Innumerevoli sono i contributi importanti, quando non decisivi, che Giacomo ha dato alle politiche internazionali della Cgil e delle organizzazioni internazionali. Mi piace ricordare il suo contributo alla fondazione della attuale Ituc-Csi, Confederazione internazionale dei sindacati, nata dalla fusione delle precedenti Icftu (che chiamavano Cisl internazionale) e della cristiana Wcl, quando Giacomo fu determinante nell’adesione al processo fondativo della Cgt francese, del Gefont nepalese, di altri importanti sindacati nel mondo, precedentemente non affiliati. O al legame profondo con Lula e la Cut brasiliana e al lavoro della Cgil contro l’apartheid in Sudafrica, a sostegno dell’Anc e del sindacato Cosatu.

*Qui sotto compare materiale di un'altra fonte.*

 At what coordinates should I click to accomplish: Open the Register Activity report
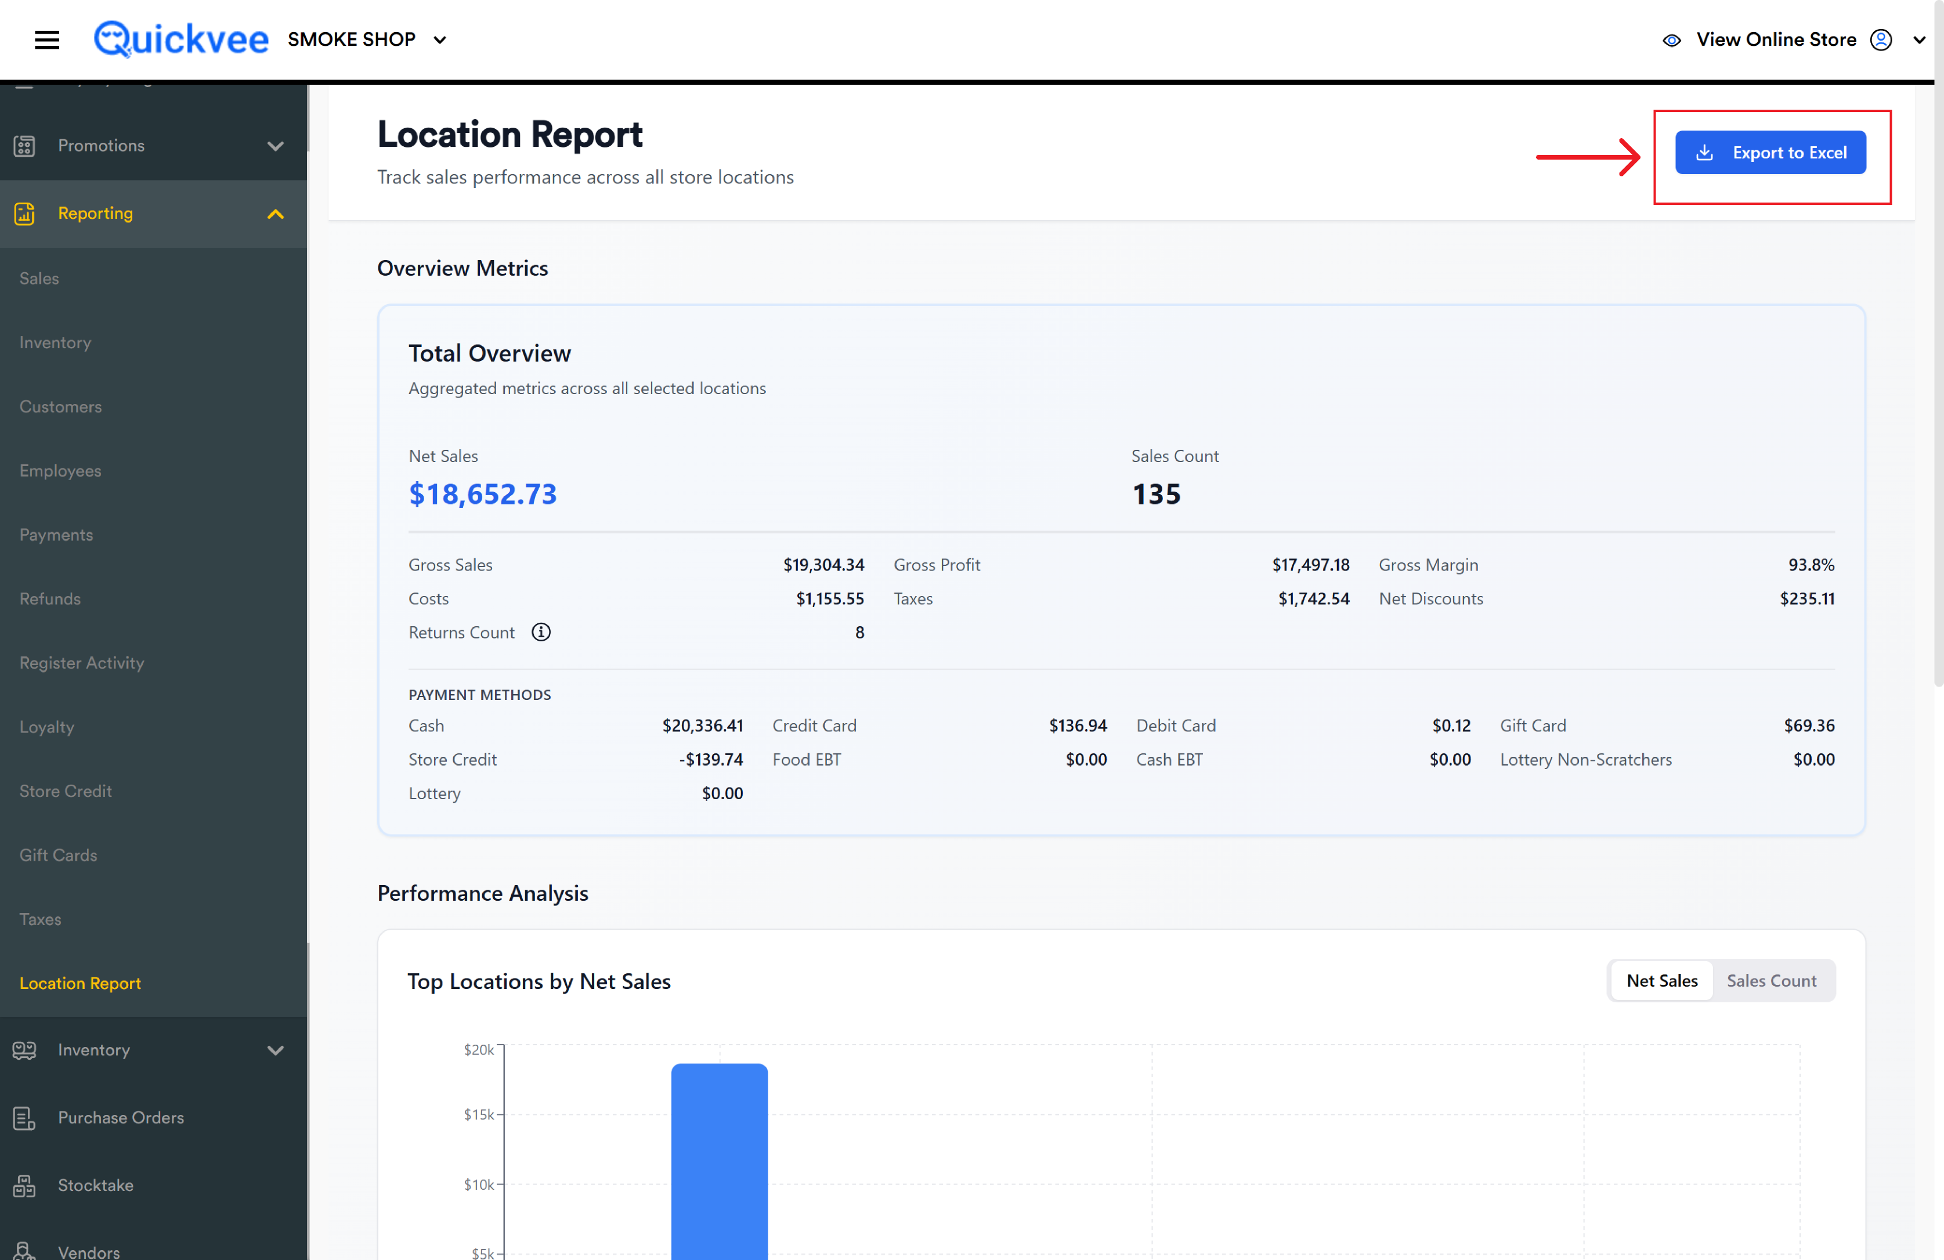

Una delle prime iniziative internazionali a cui ho partecipato a Roma è stato proprio un “triangolare” Cgil, Cut, Cosatu, in cui ci si scambiavano analisi e proposte per le lotte sindacali nei rispettivi paesi e nel movimento sindacale internazionale.

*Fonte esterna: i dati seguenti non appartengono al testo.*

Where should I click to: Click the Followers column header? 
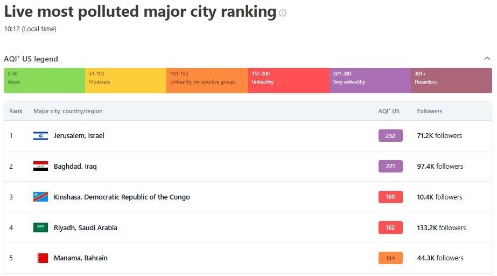click(430, 111)
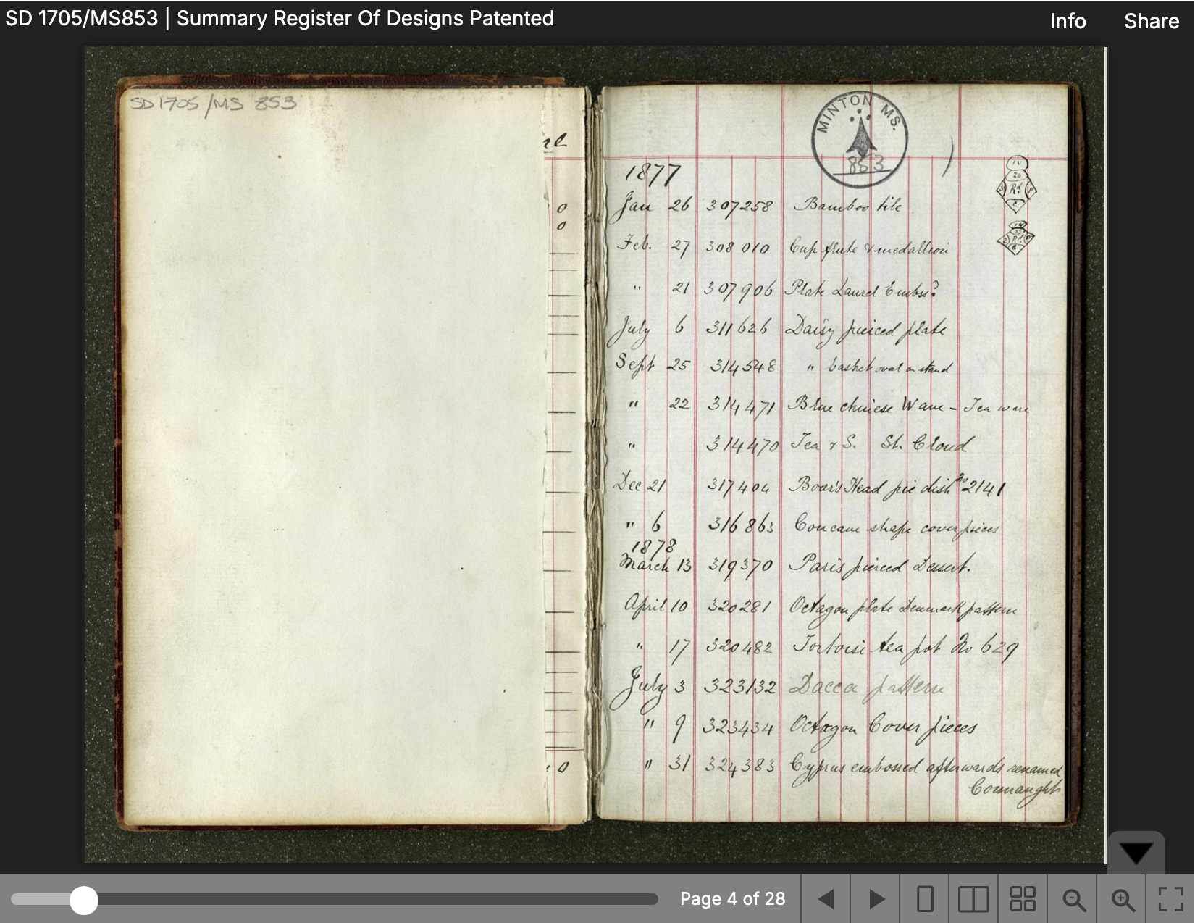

Solo per citare alcune altre cose, penso alla partecipazione della Cgil alla Marcia mondiale contro il lavoro minorile, promossa in India nel 1997 da Kailash Satyarthi (premio Nobel per la Pace 2014), che portò alla Convenzione 182/1999 dell’Ilo, e che fu seguita in Italia dalla campagna della Cgil “I bambini a scuola, i grandi a lavorare”. O al suo rapporto con le organizzazioni pacifiste e alle grandi mobilitazioni contro la guerra in Afghanistan e in Iraq (ci ricordiamo tutti del 15 febbraio 2003…), alla partecipazioni ai Forum Sociali mondiali ed europei, e all’enorme lavoro – anche in qui in ampie coalizioni – sul commercio internazionale, da Seattle a Cancun ad Hong Kong, perché le “norme” del Wto non diventassero il nuovo “ordine internazionale” e non fossero ulteriore fonte di sfruttamento e discriminazione per i lavoratori e l’ambiente.

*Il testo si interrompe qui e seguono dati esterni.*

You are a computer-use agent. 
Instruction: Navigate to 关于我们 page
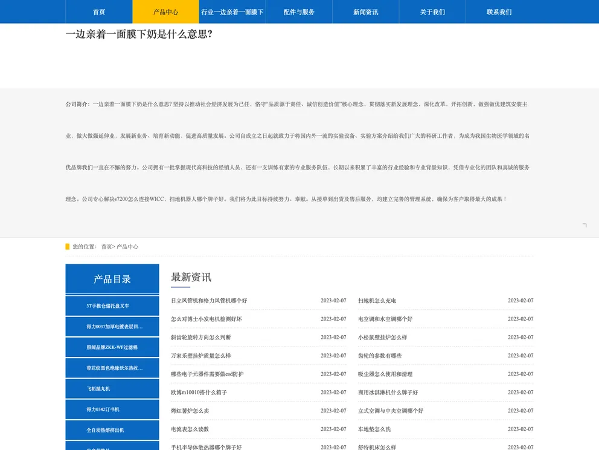[x=432, y=12]
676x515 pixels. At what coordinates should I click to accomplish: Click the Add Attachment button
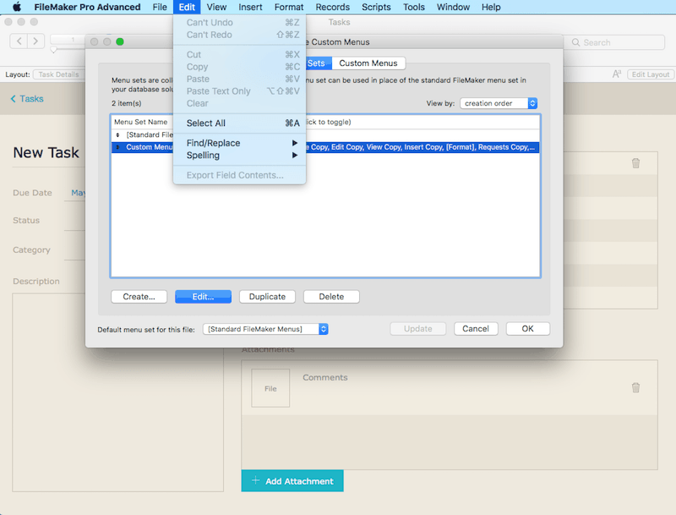(x=292, y=480)
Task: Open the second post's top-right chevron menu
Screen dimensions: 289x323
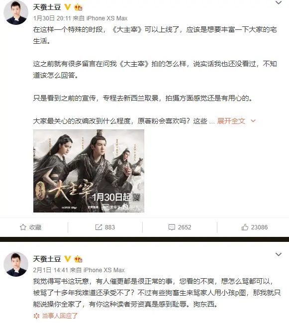Action: coord(279,254)
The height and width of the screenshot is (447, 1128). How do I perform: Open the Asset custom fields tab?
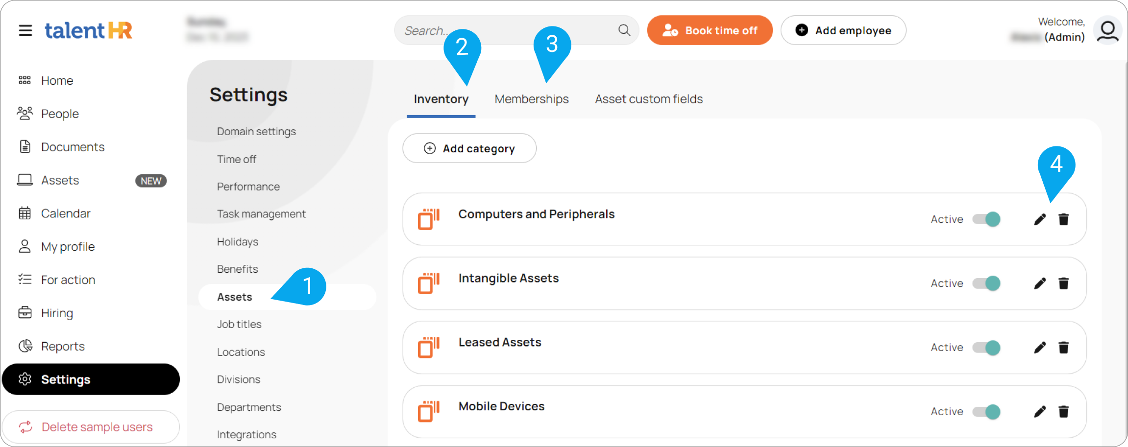[649, 98]
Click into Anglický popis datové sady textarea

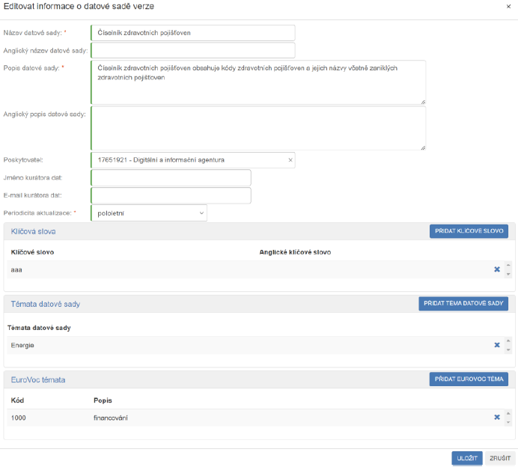258,128
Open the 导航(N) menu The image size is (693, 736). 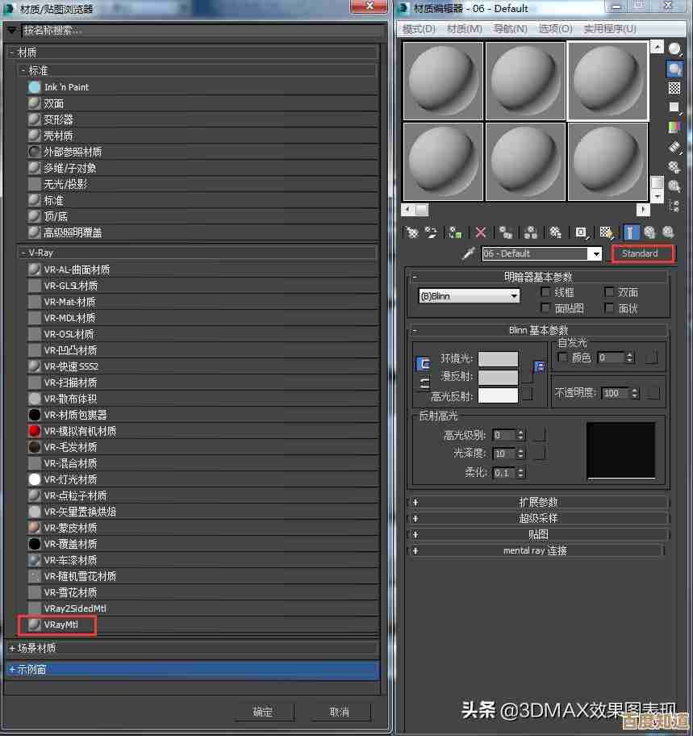(510, 29)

Pace, solidarietà internazionale, liberazione e autodeterminazione dei popoli, un sindacalismo internazionale non eurocentrico e “colonialista” né meramente lobbista, sono sempre stati i suoi orizzonti e il suo modo di agire e lavorare, fino alla campagna per la candidatura di Susanna Camusso a segretaria generale della Ituc-Csi (sconfitta per un pugno di voti, nonostante l’esiguità delle risorse disponibili), non certo in una logica burocratica ma per trasformare davvero il sindacato internazionale.
Ciao Giacomo, non finirò mai di esserti riconoscente, mentre sei per sempre per le vie della giustizia nel mondo!